Monopolistic Competition. A monopolistically competitive market has many buyers and sellers, perfect information, heterogeneous output, price-making firms, profit maximizers and low entry/exit barriers.
Assumptions
⦁ Many Buyers and Sellers. Many sellers means that each firm has a small market share. Many buyers means no buyer has any monopsony power to affect prices.
⦁ Imperfect Information. Information is imperfect but near perfect. Almost all information is available at zero cost. Most information including that of firms’ prices and products are known.
⦁ Heterogeneous/Differentiated Goods. Firms produce heterogeneous goods, goods slightly different from each other, so goods are close substitutes. Goods may be different because of some physical differences like look, taste or feel. Advertising could also be used to create a perception of differentiation even if goods share basically the same physical characteristics. Advertising creates a brand image and brand loyalty, it makes demand more inelastic because consumers become attached to buying a good from a certain firm, they become less sensitive to price changes for that particular firm’s good.
⦁ Firms are Price-Makers. Because firms produce heterogeneous goods, each firm has some degree of monopoly power so firms are price-makers. A firm can raise its price without losing all of its consumers.
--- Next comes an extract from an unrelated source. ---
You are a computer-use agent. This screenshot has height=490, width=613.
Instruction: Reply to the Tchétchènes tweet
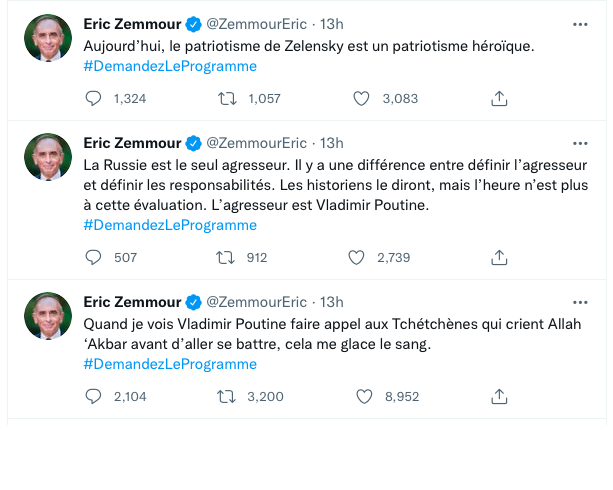94,396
So each firm faces downward sloping AR and MR curves. Although, these curves are very elastic because goods are close substitutes.
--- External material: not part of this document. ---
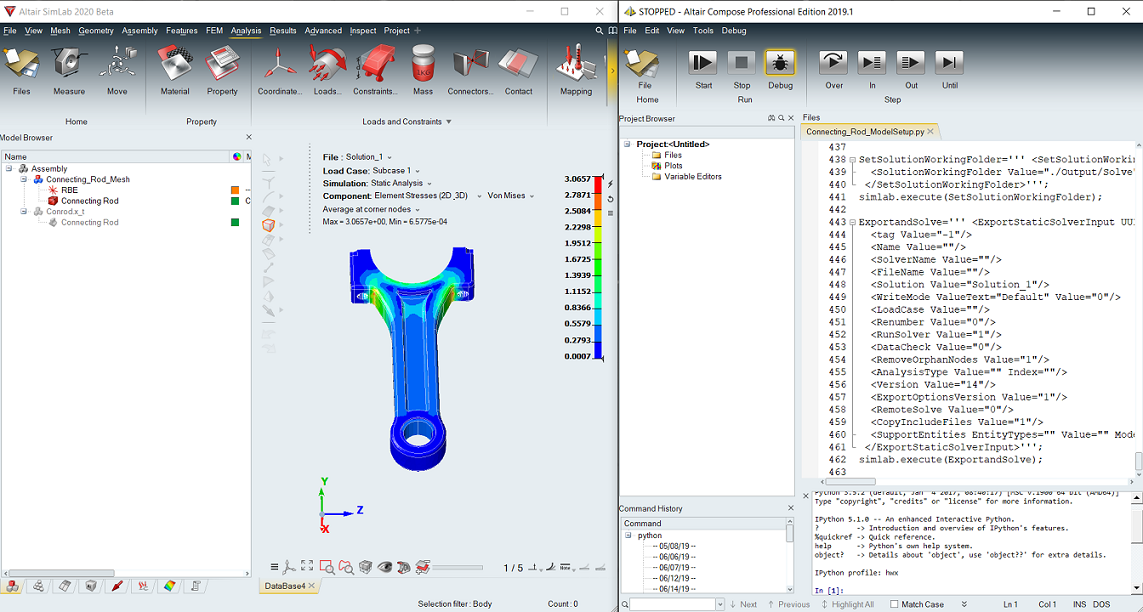The width and height of the screenshot is (1143, 612).
Task: Open the Load Case Subcase 1 dropdown
Action: pyautogui.click(x=396, y=171)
⦁ Firms Maximize Profit at MR = MC.
⦁ Low Entry or Exit Barriers. New firms can easily enter the industry at any time and incumbent firms can easily leave the industry at any time.
Long-Run Equilibrium
Because monopolistically competitive firms maximize profit, they set MR = MC and produce q* in the long-run. As AR = AC, monopolistically competitive firms earn normal profit in the long-run.

Efficiencies
⦁ Allocatively Inefficient. Monopolistically competitive firms are always (short-run and long-run) allocatively inefficient because they set P > MC, they do not produce what consumers want or the quantities demanded.
⦁ Productively Inefficient. Monopolistically competitive firms are always (short-run and long-run) productively inefficient because they never produce at the bottom of their AC curve.